_Written task 1:_ Condense the paragraph in the awk tutorial that begins "To reference fields in actions" into a short bulleted list that keeps its main facts.
_Written task 2:_ Pick up the awk tutorial after its last sentence, about changing field separators with the -F flag, and keep going in the same instructional style.

* Begin Passage shown *

Matching a single pattern with fgrep is not significantly faster than grep.

awk Processing Language

The awk command executes programs written in the awk programming language specialized for text manipulation. An awk program is a sequence of patterns and corresponding actions if those patterns are matched.

To use awk, you must first understand the language. The Hello World of awk is as follows:

echo 'this line is ignored' > test
awk '{ print "Hello World" }' test
# Hello World

In this example, the script performs a single action, executing the print statement for each line of input. In this case we have a single line in the file test, so the print action is done once. Hence awk is input driven, and attempts to execute instructions for each line of input.

If you do not want awk to wait for input, the BEGIN pattern specifies actions that are performed before the first line of input is read.

awk 'BEGIN { print "Hello World" }'
# Hello World

What is actually happening here? An awk program consists of a main input loop, a routine that is executed over and over until meeting a condition that terminates it. The main input loop is executed for each line of input. Inside the main loop, you write a series of pattern/action procedures. A pattern is a rule for testing the input line to determine if the action should be applied or not. This can consist of statements, functions and expressions.

Awk also has two special routines that are executed before and after input is read, corresponding to the BEGIN and END options.

Key Idea

An awk script consists of 3 parts: what happens before, during, and after processing input.

  1. BEGIN - first routine executed once before reading any input
  2. main input loop - executed for each line of input
  3. END - routine executed once after all input read

For example, if the input line is blank, then print "This is a blank line":

/^$/ { print "This is a blank line." }

Other rules:

/[0-9]+/    { print "That is an integer" }
/[A-Za-z]+/ { print "That is a string" }

It is common practice to put all these rules into a script which is fed into awk like so (with added comments as well):

test.awk
# test.awk -- Test for string, integer, or blank
/[0-9]+/ { print "That is an integer" }
/[A-Za-z]+/ { print "This is a string" }
/^$/ { print "This is a blank line." }

Then run awk -f test.awk to take input from stdin.

An important note is that a line can match more than one rule, so if you feed in the line 4T to the above integer and string rules, you get both "That is an integer" and "That is a string" printed out for one line.

To reference fields in actions, use the field operator $, where it is followed by a number or variable identifying the position of the field. $1 means the first field, $2 for the second field, and so on, with $0 meaning entire input line. The delimiters or field separators used for extraction are white spaces by default but it can be changed with the -F flag.

* End Passage shown *
* Begin Dataset content *

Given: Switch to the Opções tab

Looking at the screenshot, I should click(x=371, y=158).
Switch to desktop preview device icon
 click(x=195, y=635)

* End Dataset content *

_Task result 1:_
- Actions refer to fields with the field operator $, followed by a number or variable giving the field's position.
- $1 is the first field, $2 the second, and so on. $0 is the entire input line.
- By default, white space separates the fields. The -F flag changes the separator.

_Task result 2:_
awk '{ print $2, $1, $3 }' names
# Robinson John 400-240-0080

A more advanced awk program:

blocklist.awk
# blocklist.awk -- print name and address in block form
# input file -- name, company, street, city, state, zip, phone
{
print "" # output blank line
print $1 # name
print $2 # company
print $3 # street
print $4, $5 # city, state zip
}

This would output something like:

awk -F, -f blocklist.awk names
#
# John Robinson
# Koren Inc.
# 3050 88th Ave
# Boston, MA 88010
#
# Phyllis Chapper
# Cats Inc.
# 6060 20th Ave
# Seattle, Wa 70700
Detail

It is best practice to specify the delimiter in the awk file instead of passing it in via the -F flag:

blocklist.awk
BEGIN { FS = "," }
...

awk is great for doing arithmetic with numbers in text files. Take for example averaging:

grades.awk
# average five grades
# input file -- name, grade1, grade2, grade3, grade4, grade5
{
total = $2 + $3 + $4 + $5 + $6
avg = total / 5
print $1, avg
}
awk -f grades.awk grades
# john 87.5
# dave 99.9
# joy 40.0

String functions are a powerful part of awk:

  • substr(s, p, n) - returns substring of string s from position p up to maximum length of n. If n not supplied, returns from p to the end.
  • match(s, r) - returns either the position in s where regular expression r begins, or 0 if no occurences found.

The match() function allows you to determine if a regex matches a specified string, and returns the index of the match. It sets a RSTART and RLENGTH system variables that allows you to grab the substring.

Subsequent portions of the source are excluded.